Gesammelte Daten:
------------------------------------------------------------

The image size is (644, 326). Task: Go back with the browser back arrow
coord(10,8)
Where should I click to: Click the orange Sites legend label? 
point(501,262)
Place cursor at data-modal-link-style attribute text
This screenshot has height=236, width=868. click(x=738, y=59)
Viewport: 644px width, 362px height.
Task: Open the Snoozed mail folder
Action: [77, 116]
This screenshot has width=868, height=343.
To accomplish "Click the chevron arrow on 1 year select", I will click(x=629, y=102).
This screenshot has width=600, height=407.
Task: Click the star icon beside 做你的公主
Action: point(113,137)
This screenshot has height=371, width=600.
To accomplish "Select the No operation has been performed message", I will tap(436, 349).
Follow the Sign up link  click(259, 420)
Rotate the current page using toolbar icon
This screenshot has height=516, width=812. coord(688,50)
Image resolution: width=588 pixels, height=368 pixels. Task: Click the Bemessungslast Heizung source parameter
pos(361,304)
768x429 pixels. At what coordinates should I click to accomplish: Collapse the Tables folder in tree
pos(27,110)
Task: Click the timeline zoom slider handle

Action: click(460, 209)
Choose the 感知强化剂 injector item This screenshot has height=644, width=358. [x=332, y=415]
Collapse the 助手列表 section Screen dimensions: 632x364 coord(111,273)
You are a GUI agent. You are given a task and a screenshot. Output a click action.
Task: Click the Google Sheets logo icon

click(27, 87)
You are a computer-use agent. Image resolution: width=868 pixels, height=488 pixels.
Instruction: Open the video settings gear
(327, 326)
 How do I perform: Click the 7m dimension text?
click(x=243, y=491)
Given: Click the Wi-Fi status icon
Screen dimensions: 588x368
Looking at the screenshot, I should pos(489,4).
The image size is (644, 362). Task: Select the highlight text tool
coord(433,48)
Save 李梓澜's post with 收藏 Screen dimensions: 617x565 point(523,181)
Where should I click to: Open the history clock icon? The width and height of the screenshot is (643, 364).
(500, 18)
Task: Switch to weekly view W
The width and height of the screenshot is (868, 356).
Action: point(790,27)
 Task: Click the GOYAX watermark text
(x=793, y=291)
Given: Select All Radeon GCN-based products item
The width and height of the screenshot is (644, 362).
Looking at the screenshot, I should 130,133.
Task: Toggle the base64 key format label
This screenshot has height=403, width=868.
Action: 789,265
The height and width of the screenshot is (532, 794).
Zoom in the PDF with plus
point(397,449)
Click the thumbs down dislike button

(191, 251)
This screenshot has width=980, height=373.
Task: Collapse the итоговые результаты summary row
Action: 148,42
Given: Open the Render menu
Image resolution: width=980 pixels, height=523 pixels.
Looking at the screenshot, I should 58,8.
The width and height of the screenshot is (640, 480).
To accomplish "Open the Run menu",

------------------------------------------------------------

▶ _ARBEITSAUFTRAG_:
Stelle alle Datensätze oben als Markdown-Tabelle mit den Spalten „Nr.“ und „Zeile“ dar, wobei Leerzeilen entfallen.

▶ _MUSTERLÖSUNG_:
| Nr. | Zeile |
|---|---|
| 1 | The image size is (644, 326). Task: Go back with the browser back arrow |
| 2 | coord(10,8) |
| 3 | Where should I click to: Click the orange Sites legend label?  |
| 4 | point(501,262) |
| 5 | Place cursor at data-modal-link-style attribute text |
| 6 | This screenshot has height=236, width=868. click(x=738, y=59) |
| 7 | Viewport: 644px width, 362px height. |
| 8 | Task: Open the Snoozed mail folder |
| 9 | Action: [77, 116] |
| 10 | This screenshot has width=868, height=343. |
| 11 | To accomplish "Click the chevron arrow on 1 year select", I will click(x=629, y=102). |
| 12 | This screenshot has width=600, height=407. |
| 13 | Task: Click the star icon beside 做你的公主 |
| 14 | Action: point(113,137) |
| 15 | This screenshot has height=371, width=600. |
| 16 | To accomplish "Select the No operation has been performed message", I will tap(436, 349). |
| 17 | Follow the Sign up link  click(259, 420) |
| 18 | Rotate the current page using toolbar icon |
| 19 | This screenshot has height=516, width=812. coord(688,50) |
| 20 | Image resolution: width=588 pixels, height=368 pixels. Task: Click the Bemessungslast Heizung source parameter |
| 21 | pos(361,304) |
| 22 | 768x429 pixels. At what coordinates should I click to accomplish: Collapse the Tables folder in tree |
| 23 | pos(27,110) |
| 24 | Task: Click the timeline zoom slider handle |
| 25 | Action: click(460, 209) |
| 26 | Choose the 感知强化剂 injector item This screenshot has height=644, width=358. [x=332, y=415] |
| 27 | Collapse the 助手列表 section Screen dimensions: 632x364 coord(111,273) |
| 28 | You are a GUI agent. You are given a task and a screenshot. Output a click action. |
| 29 | Task: Click the Google Sheets logo icon |
| 30 | click(27, 87) |
| 31 | You are a computer-use agent. Image resolution: width=868 pixels, height=488 pixels. |
| 32 | Instruction: Open the video settings gear |
| 33 | (327, 326) |
| 34 |  How do I perform: Click the 7m dimension text? |
| 35 | click(x=243, y=491) |
| 36 | Given: Click the Wi-Fi status icon |
| 37 | Screen dimensions: 588x368 |
| 38 | Looking at the screenshot, I should pos(489,4). |
| 39 | The image size is (644, 362). Task: Select the highlight text tool |
| 40 | coord(433,48) |
| 41 | Save 李梓澜's post with 收藏 Screen dimensions: 617x565 point(523,181) |
| 42 | Where should I click to: Open the history clock icon? The width and height of the screenshot is (643, 364). |
| 43 | (500, 18) |
| 44 | Task: Switch to weekly view W |
| 45 | The width and height of the screenshot is (868, 356). |
| 46 | Action: point(790,27) |
| 47 |  Task: Click the GOYAX watermark text |
| 48 | (x=793, y=291) |
| 49 | Given: Select All Radeon GCN-based products item |
| 50 | The width and height of the screenshot is (644, 362). |
| 51 | Looking at the screenshot, I should 130,133. |
| 52 | Task: Toggle the base64 key format label |
| 53 | This screenshot has height=403, width=868. |
| 54 | Action: 789,265 |
| 55 | The height and width of the screenshot is (532, 794). |
| 56 | Zoom in the PDF with plus |
| 57 | point(397,449) |
| 58 | Click the thumbs down dislike button |
| 59 | (191, 251) |
| 60 | This screenshot has width=980, height=373. |
| 61 | Task: Collapse the итоговые результаты summary row |
| 62 | Action: 148,42 |
| 63 | Given: Open the Render menu |
| 64 | Image resolution: width=980 pixels, height=523 pixels. |
| 65 | Looking at the screenshot, I should 58,8. |
| 66 | The width and height of the screenshot is (640, 480). |
| 67 | To accomplish "Open the Run menu", |